I love Joel Stein. In his article that concludes peanut allergies are an issue only in rich, lefty communities, he compares a recent medical report to a short story he wrote years ago about a severe allergy epidemic that crippled the future until it was discovered the symptoms were psychosomatic. Funny that he didn’t show it to anyone, because he usually says the very thing on everyone’s mind that they wouldn’t dare say in public. I myself have often wondered why in recent years it appears that everyone and their dog can be allergic to peanuts.
My son entered Grade One eating only peanut butter and banana sandwiches for lunch. Shortly into the school year, he was told he could no longer bring his favourite sandwiches, because a classmate was allergic to peanuts. To prove himself a good friend, he stopped bringing peanut butter and ate sandwiches with only the banana. Sometime before the end of that school year, we learned that the student who was “allergic” to peanuts just didn’t like the smell of peanut butter.
My son had already made the sacrifice, and eventually grew to love banana sandwiches. Buy why was that one student’s suspected allergy never verified, or even questioned?
Scent allergic people are militant. When I was back east in 1999 I caught a news story where a teenage political activist was allergic to “all scent”. She used beets for blush and baking soda for her pits. At lunch she set up a table to educate her school about scent allergies. She expected the world to bow to her sensitive sinuses. Since then, she hasn’t been the only one.
Nowadays, you can’t enter an office building, school, apartment, transit vehicle, etc., without signs declaring the location as “scent free”. I’d rather be honest and tell “hairy-chest haven’t washed” and “antique perfume saturated maven” that they upset my olfactories, and ask if they would mind washing more or splashing less.

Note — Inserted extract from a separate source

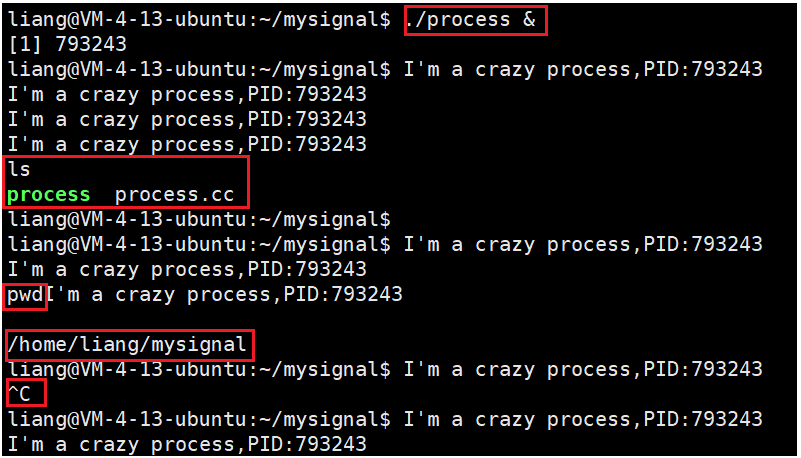Click the very first prompt at top
The height and width of the screenshot is (458, 801).
pos(198,19)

Before anyone criticizes me for being insensitive, I must clarify that I grew up asthmatic and was (probably still am) allergic to everything but food. I was on scads of pills, inhalers, and went twice weekly for serum injections to deal with what I thought was my problem.

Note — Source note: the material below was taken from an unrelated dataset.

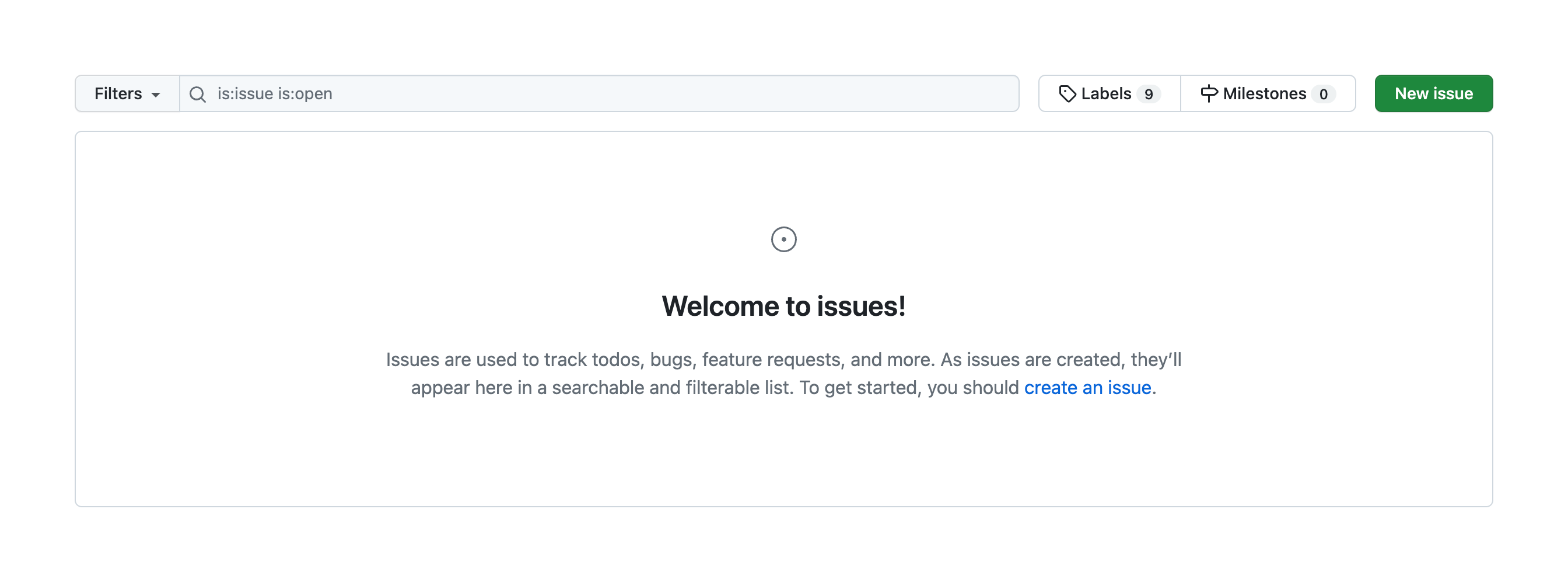
Task: Open the Filters dropdown menu
Action: point(127,93)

Who would have thought that I didn’t have to endure all that physical inconvenience? I could have just told the world to stop shedding, wafting, and spreading their allergens into my general direction, or even to the areas where I might travel.
One of my friends is deathly allergic to eggs, as we learned when we had to take him to emergency when my mom was baking muffins. One of my friends is allergic to shellfish, and yet another is allergic to the more extroverted seafood that don’t live inside shells.
I think it would suck to be diagnosed with a food allergy, because I like to eat, and would hate to limit my diet for such a lame reason that it would keep me alive.